Neste caso quem serão os seus filhos? Aqueles que ele ama? Aqueles a quem ele não magoa? Seremos nós em vez do objectivo de Deus, apenas um meio para atingi-lo. Seremos nós as plantas, os insectos, as aves de Deus? Quem será, então, o seu Adão?
Ó Dulce!
Claro que Deus nem é bom ou mau, isso são meros conceitos relativos irrelevantes!
Mesmo dizer omnipotente, omnipresente e omnisciente ainda é limitativo, mas enfim, sempre está um pouco mais próximo.
Deveras, a única coisa que se pode afirmar acerca de Deus é o seu próprio nome... bem, mas parece que Ele até tem milhares! :)
"Eu Sou Aquele que Sou!"
Logo, DEUS É!... that's it!
Os matemáticos provaram que o acaso ocorre mesmo quando tudo está ordenado de acordo com regras rígidas.
Ou seja, a natureza tem livre arbítrio e não existe determinismo fixo... simple as that! :)
Deus, Deus, Deus, Deus, Deus, Deus, Deus, Deus, Deus, Deus, Deus, Deus, Deus, Deus, Deus, Deus, Deus, Deus, Deus, Deus, Deus, Deus, Deus, Deus, Deus, Deus, Deus, Deus, Deus,Deus, Deus, Deus,
Ah Deus...
ZZZZZZZZZZZZZZZZZZZZZZZZZZZ
Ó leprechaun,
Deus pode ser muitas coisas, ou nenhuma... Referia-me ao Deus "bíblico", patriarca, presente em todas as coisas e unificador. Nesse, lamento, mas alguma coisa não bate certo.

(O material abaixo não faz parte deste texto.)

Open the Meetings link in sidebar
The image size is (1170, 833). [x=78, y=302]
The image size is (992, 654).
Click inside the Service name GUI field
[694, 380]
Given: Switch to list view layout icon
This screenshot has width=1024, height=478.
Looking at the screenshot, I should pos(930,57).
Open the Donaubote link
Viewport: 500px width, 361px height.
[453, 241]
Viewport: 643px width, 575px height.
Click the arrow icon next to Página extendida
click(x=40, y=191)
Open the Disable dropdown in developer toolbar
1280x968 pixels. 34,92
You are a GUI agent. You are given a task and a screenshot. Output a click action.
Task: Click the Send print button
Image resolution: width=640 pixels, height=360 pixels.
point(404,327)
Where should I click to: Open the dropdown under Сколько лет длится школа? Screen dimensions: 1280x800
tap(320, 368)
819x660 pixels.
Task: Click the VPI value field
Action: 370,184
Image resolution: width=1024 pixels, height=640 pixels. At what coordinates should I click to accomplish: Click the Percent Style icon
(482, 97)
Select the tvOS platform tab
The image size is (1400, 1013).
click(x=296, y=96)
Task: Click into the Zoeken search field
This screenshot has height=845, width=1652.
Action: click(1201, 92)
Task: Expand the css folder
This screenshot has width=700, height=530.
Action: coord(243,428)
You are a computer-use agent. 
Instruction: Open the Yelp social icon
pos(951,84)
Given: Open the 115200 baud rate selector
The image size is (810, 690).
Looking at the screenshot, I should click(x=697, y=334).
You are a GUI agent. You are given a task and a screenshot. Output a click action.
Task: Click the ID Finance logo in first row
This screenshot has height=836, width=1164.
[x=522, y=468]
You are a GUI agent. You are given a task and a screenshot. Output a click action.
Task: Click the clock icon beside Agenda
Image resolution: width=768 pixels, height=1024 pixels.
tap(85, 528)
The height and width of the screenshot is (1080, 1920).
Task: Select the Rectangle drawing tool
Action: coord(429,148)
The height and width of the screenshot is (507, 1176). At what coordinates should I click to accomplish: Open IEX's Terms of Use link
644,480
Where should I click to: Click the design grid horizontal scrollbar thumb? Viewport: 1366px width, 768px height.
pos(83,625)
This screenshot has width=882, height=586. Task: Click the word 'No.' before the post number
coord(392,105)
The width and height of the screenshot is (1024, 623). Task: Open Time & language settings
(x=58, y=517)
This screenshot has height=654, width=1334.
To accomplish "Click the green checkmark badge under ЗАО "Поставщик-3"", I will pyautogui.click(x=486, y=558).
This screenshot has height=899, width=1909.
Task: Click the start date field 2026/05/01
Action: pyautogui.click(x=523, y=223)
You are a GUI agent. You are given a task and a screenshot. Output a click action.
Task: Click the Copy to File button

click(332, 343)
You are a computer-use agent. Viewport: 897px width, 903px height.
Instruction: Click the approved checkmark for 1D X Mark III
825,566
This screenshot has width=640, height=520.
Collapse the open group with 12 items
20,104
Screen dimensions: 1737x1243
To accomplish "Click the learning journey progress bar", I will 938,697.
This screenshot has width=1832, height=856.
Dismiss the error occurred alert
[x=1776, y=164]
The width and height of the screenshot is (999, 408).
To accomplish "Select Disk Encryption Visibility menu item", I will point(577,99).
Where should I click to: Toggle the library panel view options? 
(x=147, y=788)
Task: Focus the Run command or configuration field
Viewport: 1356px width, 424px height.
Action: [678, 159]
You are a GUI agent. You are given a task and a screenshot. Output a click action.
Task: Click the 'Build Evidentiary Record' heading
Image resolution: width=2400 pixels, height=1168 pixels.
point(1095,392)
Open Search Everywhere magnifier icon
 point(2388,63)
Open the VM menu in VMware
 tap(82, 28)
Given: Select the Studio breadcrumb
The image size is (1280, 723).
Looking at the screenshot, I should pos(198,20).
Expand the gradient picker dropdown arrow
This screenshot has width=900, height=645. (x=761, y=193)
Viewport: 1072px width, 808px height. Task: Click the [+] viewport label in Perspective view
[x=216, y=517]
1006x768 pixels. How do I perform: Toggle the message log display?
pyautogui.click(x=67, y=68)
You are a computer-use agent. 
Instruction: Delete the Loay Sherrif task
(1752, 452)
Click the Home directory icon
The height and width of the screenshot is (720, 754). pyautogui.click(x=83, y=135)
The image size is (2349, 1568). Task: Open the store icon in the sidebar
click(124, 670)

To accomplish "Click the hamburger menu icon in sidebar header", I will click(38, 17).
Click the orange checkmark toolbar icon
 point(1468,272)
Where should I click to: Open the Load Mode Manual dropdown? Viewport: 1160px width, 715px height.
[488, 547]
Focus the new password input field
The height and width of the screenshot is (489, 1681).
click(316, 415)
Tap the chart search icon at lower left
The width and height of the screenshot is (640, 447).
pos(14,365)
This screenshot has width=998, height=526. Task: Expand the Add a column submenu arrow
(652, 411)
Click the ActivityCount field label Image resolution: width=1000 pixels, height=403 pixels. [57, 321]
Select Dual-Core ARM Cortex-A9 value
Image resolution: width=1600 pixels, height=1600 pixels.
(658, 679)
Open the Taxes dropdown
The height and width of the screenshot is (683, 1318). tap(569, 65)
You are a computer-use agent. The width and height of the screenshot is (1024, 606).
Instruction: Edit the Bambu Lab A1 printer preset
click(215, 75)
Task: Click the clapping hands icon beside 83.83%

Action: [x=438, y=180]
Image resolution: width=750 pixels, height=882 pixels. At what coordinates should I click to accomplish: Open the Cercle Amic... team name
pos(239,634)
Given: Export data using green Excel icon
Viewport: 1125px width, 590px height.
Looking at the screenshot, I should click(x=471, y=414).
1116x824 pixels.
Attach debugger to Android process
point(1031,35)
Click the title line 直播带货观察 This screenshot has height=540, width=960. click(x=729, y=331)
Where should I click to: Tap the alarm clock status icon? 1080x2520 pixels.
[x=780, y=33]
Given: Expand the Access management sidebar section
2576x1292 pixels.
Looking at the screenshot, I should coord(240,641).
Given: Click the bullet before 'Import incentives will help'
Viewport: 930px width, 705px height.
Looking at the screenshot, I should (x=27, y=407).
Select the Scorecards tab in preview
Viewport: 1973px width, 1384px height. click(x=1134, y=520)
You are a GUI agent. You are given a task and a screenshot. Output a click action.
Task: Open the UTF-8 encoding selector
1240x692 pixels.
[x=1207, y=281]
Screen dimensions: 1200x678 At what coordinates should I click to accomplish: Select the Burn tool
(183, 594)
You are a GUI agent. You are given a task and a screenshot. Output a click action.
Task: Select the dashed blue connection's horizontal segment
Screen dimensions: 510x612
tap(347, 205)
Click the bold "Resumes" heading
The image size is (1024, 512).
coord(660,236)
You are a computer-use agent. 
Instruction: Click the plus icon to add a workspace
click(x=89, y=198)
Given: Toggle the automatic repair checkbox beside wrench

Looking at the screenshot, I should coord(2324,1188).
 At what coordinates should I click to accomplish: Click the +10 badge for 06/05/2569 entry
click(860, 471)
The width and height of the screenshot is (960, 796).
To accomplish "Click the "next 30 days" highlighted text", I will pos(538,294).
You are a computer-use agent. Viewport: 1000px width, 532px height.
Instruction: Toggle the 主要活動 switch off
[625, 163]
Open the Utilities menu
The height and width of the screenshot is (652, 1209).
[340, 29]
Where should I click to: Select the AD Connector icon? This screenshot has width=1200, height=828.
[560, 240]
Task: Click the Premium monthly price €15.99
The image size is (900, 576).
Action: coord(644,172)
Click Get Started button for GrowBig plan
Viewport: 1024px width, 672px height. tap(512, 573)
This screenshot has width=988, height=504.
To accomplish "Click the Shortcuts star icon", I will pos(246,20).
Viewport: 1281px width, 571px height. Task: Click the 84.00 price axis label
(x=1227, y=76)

Quanto ao determinismo, não falava em fatalismo, em cadernos de apontamentos recheados com os nomes de todos nós e à frente um qualquer destino inventado na origem. O que queria dizer é que tudo tem uma causa, todos os acontecimentos são causados por actos anteriores. Aquilo que parece acaso é, de facto, o resultado lógico para uma série de acções antecedentes que, como desconhecemos na sua totalidade, presumimos não existir.